Bivariate Batch Criteria Example
This example shows how to use ROS1+gazebo with a bivariate batch criteria (i.e., with TWO variables/things you want to vary jointly):
::
sierra-cli –sierra-root=$HOME/exp –template-input-file=exp/your-experiment.argos –platform=platform.ros1gazebo–project=ros1gazebo_project –controller=turtlebot3_sim.wander –scenario=HouseWorld.10x10x2 –exec-env=hpc.local –n-runs=3 –exp-graphs=none –batch-criteria population_size.Log8 max_speed.1.9.C5
The max_speed.1.9.C5
is a batch criteria defined in the sample project, and
corresponds to setting the maximum robot speed from 1…9 to make 5 experiments;
i.e., 1,3,5,7,9. It can also be used on its own–just remove the first
population_size
batch criteria from the command to get a univariate example.

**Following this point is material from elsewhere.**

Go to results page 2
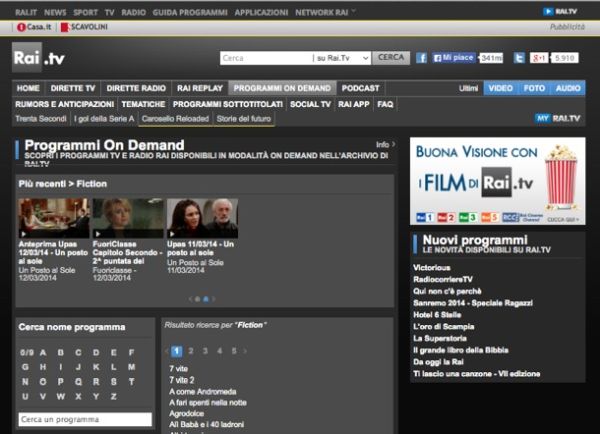This screenshot has width=600, height=434. point(190,351)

The generated experiments form a grid: population size on the X axis and max speed on the Y, for a total of 3 * 5 = 15 experiments. If the order of the batch criteria is switched, then so is which criteria/variable is on the X/Y axis. Experiments are run in sequence just as with univariate batch criteria. During stage 3/4, by default SIERRA generates discrete heatmaps of results instead of linegraphs, because the experiment space is 2D instead of 1D.
ROS1+Robot Examples
Basic Example
This examples shows the simplest way to use SIERRA with the ROS1+robot platform plugin:
::
sierra-cli –platform=platform.ros1robot –project=ros1robot_project –n-runs=4 –template-input-file=exp/your-experiment.launch –scenario=OutdoorWorld.16x16x2 –sierra-root=$HOME/exp/test –batch-criteria population_size.Linear6.C6 –controller=turtlebot3.wander –robot turtlebot3 –exp-setup=exp_setup.T100 –exec-env=robot.turtlebot3 –nodefile=turtlebots.txt –exec-inter-run-pause=60 –no-master-node
This will run a batch of 4 experiments using a correlated random walk controller
(CRW) on the turtlebot3. Population size will be varied from 1,2,3,4,5,6. Within
each experiment, 4 experimental runs will be conducted with each swarm
size. SIERRA will pause for 60 seconds between runs so you can reset the robot’s
positions and environment before continuing with the next
run. turtlebots3.txt
contains the IP addresses of all 6 robots in the swarm
(SIERRA may use different combinations of these if the swarm size is < 6). You
could also omit --nodefile
and set SIERRA_NODEFILE
instead.
For these experiments, no master node is needed, so it is disabled. After all
runs have completed and SIERRA finishes stages 3 and 4, you can go to
$HOME/exp
and find all the simulation outputs. For an explanation of
SIERRA’s runtime directory tree, see SIERRA Runtime Directory Tree.